» **AIM**
Render the entries below as a JSON list of strings with one string per line, starting at the line containing "Task: Click the y-axis label 3" and ending at the line containing "[420, 1145]". Leave out blank lines and cover only this range.

Entries from a dataset

★ ★ ★ ★ ★

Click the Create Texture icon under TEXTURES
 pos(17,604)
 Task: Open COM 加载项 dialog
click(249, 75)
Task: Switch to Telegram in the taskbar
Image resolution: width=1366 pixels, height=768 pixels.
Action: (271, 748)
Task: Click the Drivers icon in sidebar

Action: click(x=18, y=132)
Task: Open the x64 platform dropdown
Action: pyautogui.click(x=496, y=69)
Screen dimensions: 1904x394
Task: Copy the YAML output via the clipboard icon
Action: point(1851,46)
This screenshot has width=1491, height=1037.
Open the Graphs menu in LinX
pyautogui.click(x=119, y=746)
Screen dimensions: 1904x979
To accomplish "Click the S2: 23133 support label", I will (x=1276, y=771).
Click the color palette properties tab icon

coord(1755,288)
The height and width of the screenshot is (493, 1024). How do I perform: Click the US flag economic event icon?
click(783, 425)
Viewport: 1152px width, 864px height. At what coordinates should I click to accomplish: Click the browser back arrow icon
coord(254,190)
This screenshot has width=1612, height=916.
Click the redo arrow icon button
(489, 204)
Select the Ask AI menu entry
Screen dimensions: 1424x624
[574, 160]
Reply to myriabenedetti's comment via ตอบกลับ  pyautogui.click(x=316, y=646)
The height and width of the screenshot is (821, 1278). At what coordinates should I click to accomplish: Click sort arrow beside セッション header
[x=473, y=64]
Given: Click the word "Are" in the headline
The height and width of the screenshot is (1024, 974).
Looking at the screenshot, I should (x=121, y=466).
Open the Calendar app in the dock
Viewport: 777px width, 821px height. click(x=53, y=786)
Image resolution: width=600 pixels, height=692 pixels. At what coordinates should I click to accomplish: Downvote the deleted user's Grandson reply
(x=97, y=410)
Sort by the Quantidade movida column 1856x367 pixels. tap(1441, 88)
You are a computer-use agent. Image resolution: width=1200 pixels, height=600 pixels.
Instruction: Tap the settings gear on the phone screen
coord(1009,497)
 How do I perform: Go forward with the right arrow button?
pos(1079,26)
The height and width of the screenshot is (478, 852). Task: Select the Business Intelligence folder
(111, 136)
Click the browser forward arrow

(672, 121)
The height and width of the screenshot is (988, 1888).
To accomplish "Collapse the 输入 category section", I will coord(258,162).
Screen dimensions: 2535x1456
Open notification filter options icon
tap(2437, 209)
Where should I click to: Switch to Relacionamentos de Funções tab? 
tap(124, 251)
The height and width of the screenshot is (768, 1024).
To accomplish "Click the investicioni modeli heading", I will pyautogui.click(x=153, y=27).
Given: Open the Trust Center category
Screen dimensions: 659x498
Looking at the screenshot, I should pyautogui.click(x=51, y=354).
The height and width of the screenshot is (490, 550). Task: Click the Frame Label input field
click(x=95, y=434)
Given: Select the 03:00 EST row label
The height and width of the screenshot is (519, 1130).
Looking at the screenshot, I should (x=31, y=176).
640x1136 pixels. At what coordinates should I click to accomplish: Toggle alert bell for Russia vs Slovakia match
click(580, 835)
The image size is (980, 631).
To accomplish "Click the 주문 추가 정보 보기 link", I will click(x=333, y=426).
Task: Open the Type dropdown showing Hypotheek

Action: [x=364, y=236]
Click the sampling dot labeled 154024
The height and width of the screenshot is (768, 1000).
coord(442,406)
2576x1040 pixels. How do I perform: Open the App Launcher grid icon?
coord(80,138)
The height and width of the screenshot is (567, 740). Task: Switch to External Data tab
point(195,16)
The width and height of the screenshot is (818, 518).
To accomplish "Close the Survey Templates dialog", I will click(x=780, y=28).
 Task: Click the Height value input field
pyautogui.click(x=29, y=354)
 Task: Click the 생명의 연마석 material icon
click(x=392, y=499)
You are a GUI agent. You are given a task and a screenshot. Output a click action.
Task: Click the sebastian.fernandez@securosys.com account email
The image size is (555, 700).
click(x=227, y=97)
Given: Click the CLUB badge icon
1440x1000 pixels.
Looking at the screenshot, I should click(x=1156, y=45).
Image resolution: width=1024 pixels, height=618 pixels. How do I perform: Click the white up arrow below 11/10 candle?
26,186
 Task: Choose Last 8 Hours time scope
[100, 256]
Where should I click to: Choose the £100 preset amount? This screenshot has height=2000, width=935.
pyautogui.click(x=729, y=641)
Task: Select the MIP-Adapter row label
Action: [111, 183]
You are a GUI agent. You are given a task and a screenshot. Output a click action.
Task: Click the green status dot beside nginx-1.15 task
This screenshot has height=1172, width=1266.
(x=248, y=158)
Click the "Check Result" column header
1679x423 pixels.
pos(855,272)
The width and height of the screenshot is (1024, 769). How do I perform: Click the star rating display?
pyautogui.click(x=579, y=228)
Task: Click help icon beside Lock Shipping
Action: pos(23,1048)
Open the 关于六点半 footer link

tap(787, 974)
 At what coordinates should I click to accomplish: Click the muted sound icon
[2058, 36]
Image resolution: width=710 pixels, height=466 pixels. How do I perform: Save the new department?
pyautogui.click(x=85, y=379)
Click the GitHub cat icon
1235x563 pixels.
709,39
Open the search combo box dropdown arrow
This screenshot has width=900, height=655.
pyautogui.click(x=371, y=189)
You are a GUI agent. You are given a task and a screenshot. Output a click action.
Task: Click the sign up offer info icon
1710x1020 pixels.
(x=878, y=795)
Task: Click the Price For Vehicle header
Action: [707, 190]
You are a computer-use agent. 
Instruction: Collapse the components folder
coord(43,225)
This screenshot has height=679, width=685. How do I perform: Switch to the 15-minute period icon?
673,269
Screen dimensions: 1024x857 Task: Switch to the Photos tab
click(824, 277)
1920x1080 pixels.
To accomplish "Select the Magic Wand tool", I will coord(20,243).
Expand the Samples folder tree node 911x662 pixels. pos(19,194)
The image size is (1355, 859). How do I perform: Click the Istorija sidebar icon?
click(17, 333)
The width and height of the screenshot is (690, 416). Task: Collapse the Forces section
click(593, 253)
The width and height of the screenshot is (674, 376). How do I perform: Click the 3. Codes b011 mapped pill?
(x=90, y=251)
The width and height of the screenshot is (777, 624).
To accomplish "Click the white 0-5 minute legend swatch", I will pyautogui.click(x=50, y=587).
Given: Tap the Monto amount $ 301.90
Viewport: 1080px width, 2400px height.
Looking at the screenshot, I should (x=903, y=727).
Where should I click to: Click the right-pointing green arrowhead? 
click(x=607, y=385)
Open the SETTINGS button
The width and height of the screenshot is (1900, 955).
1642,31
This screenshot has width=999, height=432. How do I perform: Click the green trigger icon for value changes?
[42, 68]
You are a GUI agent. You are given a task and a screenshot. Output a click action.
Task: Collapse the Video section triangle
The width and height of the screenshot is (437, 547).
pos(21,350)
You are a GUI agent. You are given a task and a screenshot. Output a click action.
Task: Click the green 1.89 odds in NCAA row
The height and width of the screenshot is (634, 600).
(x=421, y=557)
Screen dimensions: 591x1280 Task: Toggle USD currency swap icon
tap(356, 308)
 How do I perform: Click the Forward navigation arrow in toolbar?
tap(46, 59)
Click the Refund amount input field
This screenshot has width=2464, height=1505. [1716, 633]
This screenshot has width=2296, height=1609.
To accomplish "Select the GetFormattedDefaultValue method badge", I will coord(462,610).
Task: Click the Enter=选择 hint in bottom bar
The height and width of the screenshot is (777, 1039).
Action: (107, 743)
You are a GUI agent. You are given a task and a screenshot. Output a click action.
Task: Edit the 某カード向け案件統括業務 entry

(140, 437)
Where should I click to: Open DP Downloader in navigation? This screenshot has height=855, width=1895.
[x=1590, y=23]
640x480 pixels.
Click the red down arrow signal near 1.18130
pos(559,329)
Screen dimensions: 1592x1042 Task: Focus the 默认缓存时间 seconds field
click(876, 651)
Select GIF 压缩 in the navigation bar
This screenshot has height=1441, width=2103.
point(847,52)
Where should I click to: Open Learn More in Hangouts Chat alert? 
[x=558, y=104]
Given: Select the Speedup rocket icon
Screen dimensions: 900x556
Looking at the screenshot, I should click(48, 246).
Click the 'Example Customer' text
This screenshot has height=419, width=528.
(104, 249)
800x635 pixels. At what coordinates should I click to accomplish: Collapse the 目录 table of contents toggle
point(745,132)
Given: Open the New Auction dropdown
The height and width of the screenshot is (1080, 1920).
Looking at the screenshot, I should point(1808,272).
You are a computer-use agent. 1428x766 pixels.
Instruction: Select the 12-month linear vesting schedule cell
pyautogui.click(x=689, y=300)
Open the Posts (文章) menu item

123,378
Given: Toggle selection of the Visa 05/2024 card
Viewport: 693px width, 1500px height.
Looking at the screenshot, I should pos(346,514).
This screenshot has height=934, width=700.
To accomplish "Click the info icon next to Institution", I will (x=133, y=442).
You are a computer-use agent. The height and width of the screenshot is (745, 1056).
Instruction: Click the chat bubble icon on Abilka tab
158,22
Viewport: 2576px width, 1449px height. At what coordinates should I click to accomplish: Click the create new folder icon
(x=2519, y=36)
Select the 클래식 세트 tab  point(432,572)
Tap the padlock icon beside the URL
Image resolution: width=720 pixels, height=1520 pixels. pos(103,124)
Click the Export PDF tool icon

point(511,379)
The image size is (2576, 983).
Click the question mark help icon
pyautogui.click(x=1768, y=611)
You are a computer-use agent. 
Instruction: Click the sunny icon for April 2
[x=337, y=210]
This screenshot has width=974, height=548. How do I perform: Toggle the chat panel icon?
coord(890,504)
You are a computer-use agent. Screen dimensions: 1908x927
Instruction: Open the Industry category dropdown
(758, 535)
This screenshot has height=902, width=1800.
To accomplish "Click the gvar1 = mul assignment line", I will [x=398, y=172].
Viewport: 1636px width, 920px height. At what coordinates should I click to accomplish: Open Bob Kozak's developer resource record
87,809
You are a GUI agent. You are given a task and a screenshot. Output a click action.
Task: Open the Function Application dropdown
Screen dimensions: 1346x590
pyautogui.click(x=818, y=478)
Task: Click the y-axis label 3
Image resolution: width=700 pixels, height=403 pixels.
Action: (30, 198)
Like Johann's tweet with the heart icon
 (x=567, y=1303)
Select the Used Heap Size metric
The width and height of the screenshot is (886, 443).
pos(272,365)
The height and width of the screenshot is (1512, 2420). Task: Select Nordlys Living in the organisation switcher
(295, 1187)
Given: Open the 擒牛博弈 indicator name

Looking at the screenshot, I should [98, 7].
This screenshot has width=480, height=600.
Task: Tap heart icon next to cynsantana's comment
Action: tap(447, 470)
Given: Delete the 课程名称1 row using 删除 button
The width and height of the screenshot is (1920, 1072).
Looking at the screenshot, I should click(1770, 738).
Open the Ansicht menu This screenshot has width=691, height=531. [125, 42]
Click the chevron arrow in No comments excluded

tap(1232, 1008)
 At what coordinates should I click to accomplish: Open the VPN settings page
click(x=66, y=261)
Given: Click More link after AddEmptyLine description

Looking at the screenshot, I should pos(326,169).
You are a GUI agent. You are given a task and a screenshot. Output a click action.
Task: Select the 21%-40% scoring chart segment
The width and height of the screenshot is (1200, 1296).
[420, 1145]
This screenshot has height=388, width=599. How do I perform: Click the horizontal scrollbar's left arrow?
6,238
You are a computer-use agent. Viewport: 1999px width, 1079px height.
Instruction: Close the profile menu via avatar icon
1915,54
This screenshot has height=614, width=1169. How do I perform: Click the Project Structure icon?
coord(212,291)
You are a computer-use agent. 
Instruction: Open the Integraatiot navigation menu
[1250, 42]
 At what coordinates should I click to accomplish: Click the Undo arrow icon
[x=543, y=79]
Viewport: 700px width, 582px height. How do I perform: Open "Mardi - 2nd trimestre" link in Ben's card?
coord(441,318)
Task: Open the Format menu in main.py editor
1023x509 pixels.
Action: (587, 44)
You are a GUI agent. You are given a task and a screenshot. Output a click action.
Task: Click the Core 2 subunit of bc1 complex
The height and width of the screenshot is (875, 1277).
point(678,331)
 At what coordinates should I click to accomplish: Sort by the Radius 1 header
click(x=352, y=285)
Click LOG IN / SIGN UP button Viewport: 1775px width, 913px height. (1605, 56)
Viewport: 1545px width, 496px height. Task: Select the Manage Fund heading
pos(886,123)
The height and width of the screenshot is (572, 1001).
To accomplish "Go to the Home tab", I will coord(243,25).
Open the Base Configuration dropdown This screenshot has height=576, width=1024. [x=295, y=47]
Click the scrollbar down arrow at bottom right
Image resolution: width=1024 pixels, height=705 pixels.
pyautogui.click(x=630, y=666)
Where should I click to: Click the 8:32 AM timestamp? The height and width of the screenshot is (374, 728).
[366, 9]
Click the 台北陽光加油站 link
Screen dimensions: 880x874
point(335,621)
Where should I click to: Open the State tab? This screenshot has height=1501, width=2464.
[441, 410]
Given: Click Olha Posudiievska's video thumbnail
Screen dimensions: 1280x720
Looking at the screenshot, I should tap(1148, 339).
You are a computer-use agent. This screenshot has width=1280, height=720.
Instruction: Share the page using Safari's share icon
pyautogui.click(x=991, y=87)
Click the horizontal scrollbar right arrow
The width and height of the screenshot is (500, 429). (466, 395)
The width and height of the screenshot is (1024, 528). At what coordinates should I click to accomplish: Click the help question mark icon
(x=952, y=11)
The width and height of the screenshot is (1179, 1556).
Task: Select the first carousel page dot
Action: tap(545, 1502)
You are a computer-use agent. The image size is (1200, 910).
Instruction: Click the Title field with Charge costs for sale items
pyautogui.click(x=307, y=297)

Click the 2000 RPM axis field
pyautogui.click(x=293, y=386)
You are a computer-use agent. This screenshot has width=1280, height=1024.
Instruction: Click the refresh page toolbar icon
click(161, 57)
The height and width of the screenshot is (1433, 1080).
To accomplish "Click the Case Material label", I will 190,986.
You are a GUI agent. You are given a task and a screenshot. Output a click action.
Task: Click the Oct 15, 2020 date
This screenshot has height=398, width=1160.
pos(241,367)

★ ★ ★ ★ ★

» **TASK RESULT**
[
  "Task: Click the y-axis label 3",
  "Image resolution: width=700 pixels, height=403 pixels.",
  "Action: (30, 198)",
  "Like Johann's tweet with the heart icon",
  " (x=567, y=1303)",
  "Select the Used Heap Size metric",
  "The width and height of the screenshot is (886, 443).",
  "pos(272,365)",
  "The height and width of the screenshot is (1512, 2420). Task: Select Nordlys Living in the organisation switcher",
  "(295, 1187)",
  "Given: Open the 擒牛博弈 indicator name",
  "Looking at the screenshot, I should [98, 7].",
  "This screenshot has width=480, height=600.",
  "Task: Tap heart icon next to cynsantana's comment",
  "Action: tap(447, 470)",
  "Given: Delete the 课程名称1 row using 删除 button",
  "The width and height of the screenshot is (1920, 1072).",
  "Looking at the screenshot, I should click(1770, 738).",
  "Open the Ansicht menu This screenshot has width=691, height=531. [125, 42]",
  "Click the chevron arrow in No comments excluded",
  "tap(1232, 1008)",
  " At what coordinates should I click to accomplish: Open the VPN settings page",
  "click(x=66, y=261)",
  "Given: Click More link after AddEmptyLine description",
  "Looking at the screenshot, I should pos(326,169).",
  "You are a GUI agent. You are given a task and a screenshot. Output a click action.",
  "Task: Select the 21%-40% scoring chart segment",
  "The width and height of the screenshot is (1200, 1296).",
  "[420, 1145]"
]